**Stored data:**

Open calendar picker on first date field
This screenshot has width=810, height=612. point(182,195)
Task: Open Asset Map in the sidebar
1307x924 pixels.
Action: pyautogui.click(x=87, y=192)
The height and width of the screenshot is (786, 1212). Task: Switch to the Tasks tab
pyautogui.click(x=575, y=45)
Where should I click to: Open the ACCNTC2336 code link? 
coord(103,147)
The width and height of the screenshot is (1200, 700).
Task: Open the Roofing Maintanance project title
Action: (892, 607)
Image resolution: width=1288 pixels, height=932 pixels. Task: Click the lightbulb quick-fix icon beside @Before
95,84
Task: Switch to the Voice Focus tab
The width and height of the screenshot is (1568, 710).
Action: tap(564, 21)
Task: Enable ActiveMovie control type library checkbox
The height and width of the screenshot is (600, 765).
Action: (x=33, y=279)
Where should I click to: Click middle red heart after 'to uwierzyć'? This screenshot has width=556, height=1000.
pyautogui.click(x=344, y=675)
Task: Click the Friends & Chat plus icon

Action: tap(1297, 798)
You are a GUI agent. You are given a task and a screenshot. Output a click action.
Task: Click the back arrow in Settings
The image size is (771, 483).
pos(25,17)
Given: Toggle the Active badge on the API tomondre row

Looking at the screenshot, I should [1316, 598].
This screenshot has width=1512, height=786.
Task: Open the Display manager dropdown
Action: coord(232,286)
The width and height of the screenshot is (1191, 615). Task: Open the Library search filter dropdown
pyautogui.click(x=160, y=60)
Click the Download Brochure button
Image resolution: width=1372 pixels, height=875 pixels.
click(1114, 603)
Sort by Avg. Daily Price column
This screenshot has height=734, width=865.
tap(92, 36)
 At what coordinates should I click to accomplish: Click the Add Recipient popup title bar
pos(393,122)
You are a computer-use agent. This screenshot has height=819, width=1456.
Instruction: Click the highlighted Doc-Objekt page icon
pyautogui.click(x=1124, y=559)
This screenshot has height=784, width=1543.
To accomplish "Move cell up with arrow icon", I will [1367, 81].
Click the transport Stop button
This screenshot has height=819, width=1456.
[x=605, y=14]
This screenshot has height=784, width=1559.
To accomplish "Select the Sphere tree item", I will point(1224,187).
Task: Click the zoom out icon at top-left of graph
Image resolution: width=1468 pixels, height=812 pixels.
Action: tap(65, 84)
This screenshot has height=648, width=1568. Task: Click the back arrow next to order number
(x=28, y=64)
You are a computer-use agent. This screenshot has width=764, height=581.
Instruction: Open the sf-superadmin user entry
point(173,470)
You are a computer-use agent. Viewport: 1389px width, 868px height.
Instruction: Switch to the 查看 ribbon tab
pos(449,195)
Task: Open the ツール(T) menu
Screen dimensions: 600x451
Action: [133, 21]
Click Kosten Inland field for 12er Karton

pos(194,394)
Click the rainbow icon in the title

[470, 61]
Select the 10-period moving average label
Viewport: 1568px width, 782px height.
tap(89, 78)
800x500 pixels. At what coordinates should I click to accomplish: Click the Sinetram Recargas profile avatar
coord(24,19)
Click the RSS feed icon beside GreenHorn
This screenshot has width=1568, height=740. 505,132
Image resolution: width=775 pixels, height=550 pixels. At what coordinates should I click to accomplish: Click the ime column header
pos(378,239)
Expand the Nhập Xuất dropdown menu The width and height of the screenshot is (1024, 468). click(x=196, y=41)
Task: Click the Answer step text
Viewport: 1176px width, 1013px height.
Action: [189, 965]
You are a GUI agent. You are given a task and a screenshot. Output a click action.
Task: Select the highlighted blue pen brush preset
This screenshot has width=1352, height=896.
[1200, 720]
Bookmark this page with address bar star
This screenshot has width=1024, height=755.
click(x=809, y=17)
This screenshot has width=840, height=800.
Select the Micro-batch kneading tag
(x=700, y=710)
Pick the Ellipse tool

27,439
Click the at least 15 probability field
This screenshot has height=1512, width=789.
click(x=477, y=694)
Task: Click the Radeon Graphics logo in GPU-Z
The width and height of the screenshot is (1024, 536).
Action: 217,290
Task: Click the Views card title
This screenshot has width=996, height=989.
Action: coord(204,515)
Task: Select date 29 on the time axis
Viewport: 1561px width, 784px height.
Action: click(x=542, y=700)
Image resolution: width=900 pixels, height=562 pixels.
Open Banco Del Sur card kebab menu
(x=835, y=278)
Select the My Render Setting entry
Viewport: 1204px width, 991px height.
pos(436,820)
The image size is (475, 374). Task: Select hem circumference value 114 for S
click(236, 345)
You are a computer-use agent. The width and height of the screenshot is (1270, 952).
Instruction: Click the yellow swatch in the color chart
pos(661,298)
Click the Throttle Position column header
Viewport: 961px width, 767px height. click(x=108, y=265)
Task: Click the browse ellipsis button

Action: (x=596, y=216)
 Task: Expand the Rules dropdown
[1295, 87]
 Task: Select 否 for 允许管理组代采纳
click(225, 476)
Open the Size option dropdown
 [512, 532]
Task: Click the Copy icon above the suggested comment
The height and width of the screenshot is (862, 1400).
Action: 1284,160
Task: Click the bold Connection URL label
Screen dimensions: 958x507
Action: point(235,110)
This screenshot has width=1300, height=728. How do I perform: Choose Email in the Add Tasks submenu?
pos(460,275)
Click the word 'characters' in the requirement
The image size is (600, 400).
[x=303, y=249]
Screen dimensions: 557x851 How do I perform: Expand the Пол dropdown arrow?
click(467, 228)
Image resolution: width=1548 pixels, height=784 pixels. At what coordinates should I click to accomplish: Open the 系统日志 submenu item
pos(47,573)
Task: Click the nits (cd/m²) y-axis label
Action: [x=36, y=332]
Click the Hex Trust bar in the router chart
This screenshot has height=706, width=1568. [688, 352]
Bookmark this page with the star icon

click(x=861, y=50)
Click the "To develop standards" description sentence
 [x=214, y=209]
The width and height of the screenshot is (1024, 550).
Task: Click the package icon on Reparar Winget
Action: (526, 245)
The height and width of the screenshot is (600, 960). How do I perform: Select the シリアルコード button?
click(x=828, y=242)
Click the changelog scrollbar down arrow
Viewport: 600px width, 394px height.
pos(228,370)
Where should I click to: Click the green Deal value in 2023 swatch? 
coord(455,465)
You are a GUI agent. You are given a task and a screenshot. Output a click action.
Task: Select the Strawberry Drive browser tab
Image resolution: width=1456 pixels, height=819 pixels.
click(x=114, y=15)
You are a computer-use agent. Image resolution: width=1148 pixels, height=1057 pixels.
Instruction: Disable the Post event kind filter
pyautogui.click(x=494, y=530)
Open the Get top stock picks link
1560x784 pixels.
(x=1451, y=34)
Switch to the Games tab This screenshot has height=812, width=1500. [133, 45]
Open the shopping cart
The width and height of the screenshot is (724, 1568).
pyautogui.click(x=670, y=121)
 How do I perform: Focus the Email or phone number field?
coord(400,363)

**Written exercise:**
Output every line of the data above as a JSON list of strings, one string per line, omitting blank lines.

**Task solution:**
[
  "Open calendar picker on first date field",
  "This screenshot has width=810, height=612. point(182,195)",
  "Task: Open Asset Map in the sidebar",
  "1307x924 pixels.",
  "Action: pyautogui.click(x=87, y=192)",
  "The height and width of the screenshot is (786, 1212). Task: Switch to the Tasks tab",
  "pyautogui.click(x=575, y=45)",
  "Where should I click to: Open the ACCNTC2336 code link? ",
  "coord(103,147)",
  "The width and height of the screenshot is (1200, 700).",
  "Task: Open the Roofing Maintanance project title",
  "Action: (892, 607)",
  "Image resolution: width=1288 pixels, height=932 pixels. Task: Click the lightbulb quick-fix icon beside @Before",
  "95,84",
  "Task: Switch to the Voice Focus tab",
  "The width and height of the screenshot is (1568, 710).",
  "Action: tap(564, 21)",
  "Task: Enable ActiveMovie control type library checkbox",
  "The height and width of the screenshot is (600, 765).",
  "Action: (x=33, y=279)",
  "Where should I click to: Click middle red heart after 'to uwierzyć'? This screenshot has width=556, height=1000.",
  "pyautogui.click(x=344, y=675)",
  "Task: Click the Friends & Chat plus icon",
  "Action: tap(1297, 798)",
  "You are a GUI agent. You are given a task and a screenshot. Output a click action.",
  "Task: Click the back arrow in Settings",
  "The image size is (771, 483).",
  "pos(25,17)",
  "Given: Toggle the Active badge on the API tomondre row",
  "Looking at the screenshot, I should [1316, 598].",
  "This screenshot has width=1512, height=786.",
  "Task: Open the Display manager dropdown",
  "Action: coord(232,286)",
  "The width and height of the screenshot is (1191, 615). Task: Open the Library search filter dropdown",
  "pyautogui.click(x=160, y=60)",
  "Click the Download Brochure button",
  "Image resolution: width=1372 pixels, height=875 pixels.",
  "click(1114, 603)",
  "Sort by Avg. Daily Price column",
  "This screenshot has height=734, width=865.",
  "tap(92, 36)",
  " At what coordinates should I click to accomplish: Click the Add Recipient popup title bar",
  "pos(393,122)",
  "You are a computer-use agent. This screenshot has height=819, width=1456.",
  "Instruction: Click the highlighted Doc-Objekt page icon",
  "pyautogui.click(x=1124, y=559)",
  "This screenshot has height=784, width=1543.",
  "To accomplish \"Move cell up with arrow icon\", I will [1367, 81].",
  "Click the transport Stop button",
  "This screenshot has height=819, width=1456.",
  "[x=605, y=14]",
  "This screenshot has height=784, width=1559.",
  "To accomplish \"Select the Sphere tree item\", I will point(1224,187).",
  "Task: Click the zoom out icon at top-left of graph",
  "Image resolution: width=1468 pixels, height=812 pixels.",
  "Action: tap(65, 84)",
  "This screenshot has height=648, width=1568. Task: Click the back arrow next to order number",
  "(x=28, y=64)",
  "You are a computer-use agent. This screenshot has width=764, height=581.",
  "Instruction: Open the sf-superadmin user entry",
  "point(173,470)",
  "You are a computer-use agent. Viewport: 1389px width, 868px height.",
  "Instruction: Switch to the 查看 ribbon tab",
  "pos(449,195)",
  "Task: Open the ツール(T) menu",
  "Screen dimensions: 600x451",
  "Action: [133, 21]",
  "Click Kosten Inland field for 12er Karton",
  "pos(194,394)",
  "Click the rainbow icon in the title",
  "[470, 61]",
  "Select the 10-period moving average label",
  "Viewport: 1568px width, 782px height.",
  "tap(89, 78)",
  "800x500 pixels. At what coordinates should I click to accomplish: Click the Sinetram Recargas profile avatar",
  "coord(24,19)",
  "Click the RSS feed icon beside GreenHorn",
  "This screenshot has width=1568, height=740. 505,132",
  "Image resolution: width=775 pixels, height=550 pixels. At what coordinates should I click to accomplish: Click the ime column header",
  "pos(378,239)",
  "Expand the Nhập Xuất dropdown menu The width and height of the screenshot is (1024, 468). click(x=196, y=41)",
  "Task: Click the Answer step text",
  "Viewport: 1176px width, 1013px height.",
  "Action: [189, 965]",
  "You are a GUI agent. You are given a task and a screenshot. Output a click action.",
  "Task: Select the highlighted blue pen brush preset",
  "This screenshot has width=1352, height=896.",
  "[1200, 720]",
  "Bookmark this page with address bar star",
  "This screenshot has width=1024, height=755.",
  "click(x=809, y=17)",
  "This screenshot has width=840, height=800.",
  "Select the Micro-batch kneading tag",
  "(x=700, y=710)",
  "Pick the Ellipse tool",
  "27,439",
  "Click the at least 15 probability field",
  "This screenshot has height=1512, width=789.",
  "click(x=477, y=694)",
  "Task: Click the Radeon Graphics logo in GPU-Z",
  "The width and height of the screenshot is (1024, 536).",
  "Action: 217,290",
  "Task: Click the Views card title",
  "This screenshot has width=996, height=989.",
  "Action: coord(204,515)",
  "Task: Select date 29 on the time axis",
  "Viewport: 1561px width, 784px height.",
  "Action: click(x=542, y=700)",
  "Image resolution: width=900 pixels, height=562 pixels.",
  "Open Banco Del Sur card kebab menu",
  "(x=835, y=278)",
  "Select the My Render Setting entry",
  "Viewport: 1204px width, 991px height.",
  "pos(436,820)",
  "The image size is (475, 374). Task: Select hem circumference value 114 for S",
  "click(236, 345)",
  "You are a computer-use agent. The width and height of the screenshot is (1270, 952).",
  "Instruction: Click the yellow swatch in the color chart",
  "pos(661,298)",
  "Click the Throttle Position column header",
  "Viewport: 961px width, 767px height. click(x=108, y=265)",
  "Task: Click the browse ellipsis button",
  "Action: (x=596, y=216)",
  " Task: Expand the Rules dropdown",
  "[1295, 87]",
  " Task: Select 否 for 允许管理组代采纳",
  "click(225, 476)",
  "Open the Size option dropdown",
  " [512, 532]",
  "Task: Click the Copy icon above the suggested comment",
  "The height and width of the screenshot is (862, 1400).",
  "Action: 1284,160",
  "Task: Click the bold Connection URL label",
  "Screen dimensions: 958x507",
  "Action: point(235,110)",
  "This screenshot has width=1300, height=728. How do I perform: Choose Email in the Add Tasks submenu?",
  "pos(460,275)",
  "Click the word 'characters' in the requirement",
  "The image size is (600, 400).",
  "[x=303, y=249]",
  "Screen dimensions: 557x851 How do I perform: Expand the Пол dropdown arrow?",
  "click(467, 228)",
  "Image resolution: width=1548 pixels, height=784 pixels. At what coordinates should I click to accomplish: Open the 系统日志 submenu item",
  "pos(47,573)",
  "Task: Click the nits (cd/m²) y-axis label",
  "Action: [x=36, y=332]",
  "Click the Hex Trust bar in the router chart",
  "This screenshot has height=706, width=1568. [688, 352]",
  "Bookmark this page with the star icon",
  "click(x=861, y=50)",
  "Click the \"To develop standards\" description sentence",
  " [x=214, y=209]",
  "The width and height of the screenshot is (1024, 550).",
  "Task: Click the package icon on Reparar Winget",
  "Action: (526, 245)",
  "The height and width of the screenshot is (600, 960). How do I perform: Select the シリアルコード button?",
  "click(x=828, y=242)",
  "Click the changelog scrollbar down arrow",
  "Viewport: 600px width, 394px height.",
  "pos(228,370)",
  "Where should I click to: Click the green Deal value in 2023 swatch? ",
  "coord(455,465)",
  "You are a GUI agent. You are given a task and a screenshot. Output a click action.",
  "Task: Select the Strawberry Drive browser tab",
  "Image resolution: width=1456 pixels, height=819 pixels.",
  "click(x=114, y=15)",
  "You are a computer-use agent. Image resolution: width=1148 pixels, height=1057 pixels.",
  "Instruction: Disable the Post event kind filter",
  "pyautogui.click(x=494, y=530)",
  "Open the Get top stock picks link",
  "1560x784 pixels.",
  "(x=1451, y=34)",
  "Switch to the Games tab This screenshot has height=812, width=1500. [133, 45]",
  "Open the shopping cart",
  "The width and height of the screenshot is (724, 1568).",
  "pyautogui.click(x=670, y=121)",
  " How do I perform: Focus the Email or phone number field?",
  "coord(400,363)"
]